By Tracey Lien
Los Angeles Times.
Apple Music, new operating systems and a smarter Siri were front and center at Apple Inc.’s Worldwide Developers Conference, but it wasn’t a new product that got people talking, it was women.
During Monday’s keynote presentation, Jennifer Bailey, Apple’s vice president of Internet services, and Susan Prescott, vice president of product marketing, took the stage to announce new developments with Apple Pay and a news reading app. It was the first time that Apple has had female executives on stage at any of its major events since at least the launch of the first iPhone in 2007.
In recent years, Apple has been criticized for parading out only top male executives at its iPhone, iPad, Apple Watch and WWDC events, particularly as Silicon Valley as a whole dealt with gender disparity and discrimination issues.
For a company as high-profile as Apple, which has only had three women on stage at its news conferences since 2007 (two of whom were third-party developers, and one was supermodel Christy Turlington), members of the tech community described the move as a huge development.
“It’s very significant because you have a very well-intentioned and purposeful effort on the part of a tech giant to raise the profile of their female executives at their premier public event,” said Jonathan Sposato, an angel investor, serial entrepreneur and chief executive of photo-editing service PicMonkey.com. “They’re trying to do the right thing.”
Apple released data last year that revealed women account for only 30 percent of its 98,000 employees. Of its engineers, women make up only 20 percent. And of its last seven news conferences, nearly every speaker on stage was a white man. Against this backdrop, Monday’s news conference was noticeably different.
Of course, having women on stage doesn’t necessarily improve Apple’s ratio of women to men within the company, Sposato said.
Achieving a diverse workforce in a company as big as Apple could take years. But that doesn’t mean Bailey and Prescott were merely for show. By simply having a more inclusive news conference, Sposato said Apple was able to send an important message about its intent, that it values the women in the company and that Apple is a place where women have a place at the top.

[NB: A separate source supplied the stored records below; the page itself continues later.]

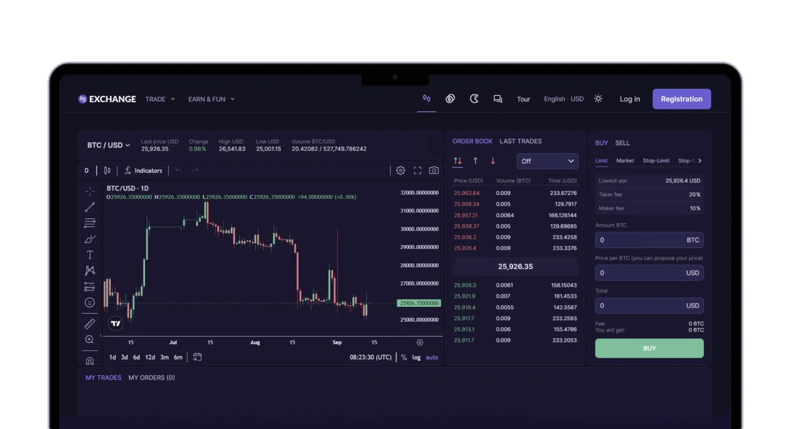Select the measure ruler tool
The height and width of the screenshot is (429, 791).
pos(89,323)
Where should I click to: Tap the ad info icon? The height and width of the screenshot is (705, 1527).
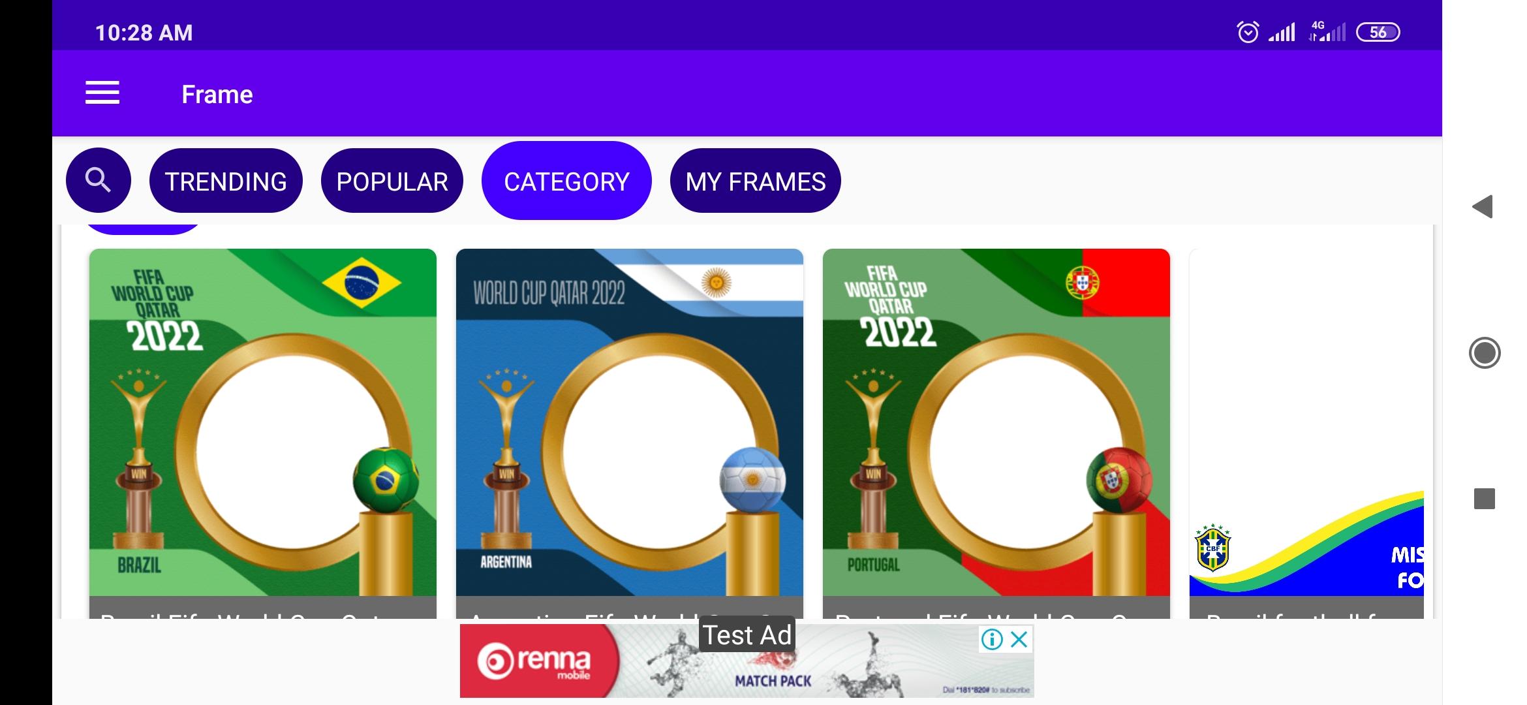[x=992, y=639]
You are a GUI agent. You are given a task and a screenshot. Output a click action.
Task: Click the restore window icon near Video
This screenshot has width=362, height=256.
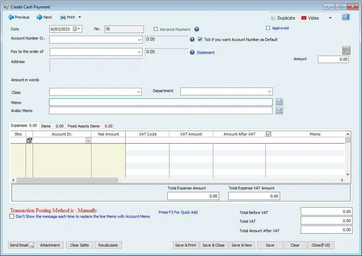pos(346,17)
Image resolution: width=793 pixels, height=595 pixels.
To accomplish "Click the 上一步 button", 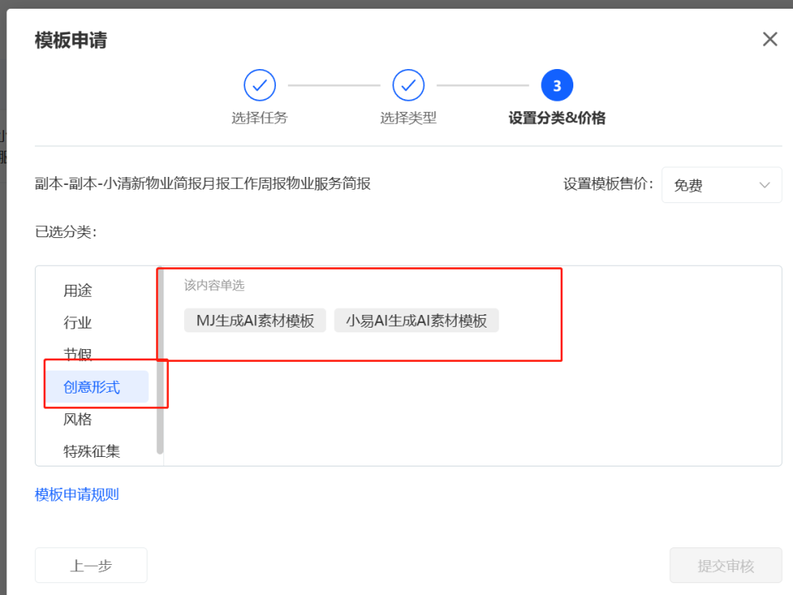I will tap(91, 566).
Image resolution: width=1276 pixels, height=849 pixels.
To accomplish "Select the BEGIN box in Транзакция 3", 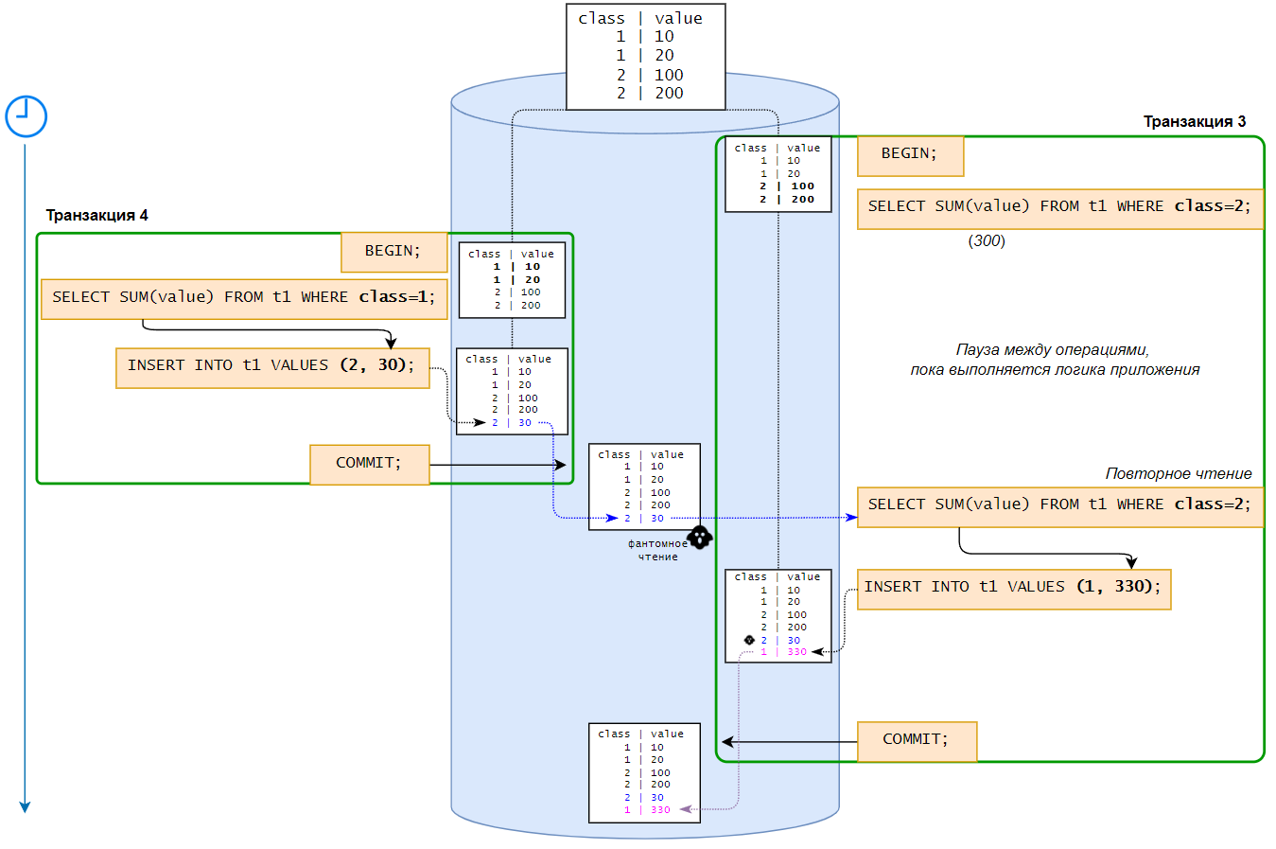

“It may feel like a token, superficial change,” Sposato said of the news conference itself. “But I’d argue that those token changes are a necessary component of advancing the discussion and modeling the right behavior for the long term.”
Carolyn Leighton, the founder and chairwoman of Women in Technology International, said Apple’s inclusion of Bailey and Prescott also makes excellent business sense because it shows that the company is acknowledging women as part of its audience.
“It’s a win all the way around,” Leighton said. “It’s a win for Apple, it’s a win for the women in those roles, and every time a young girl sees a woman in an important role, she sees a possibility of herself in that role. That’s so powerful.”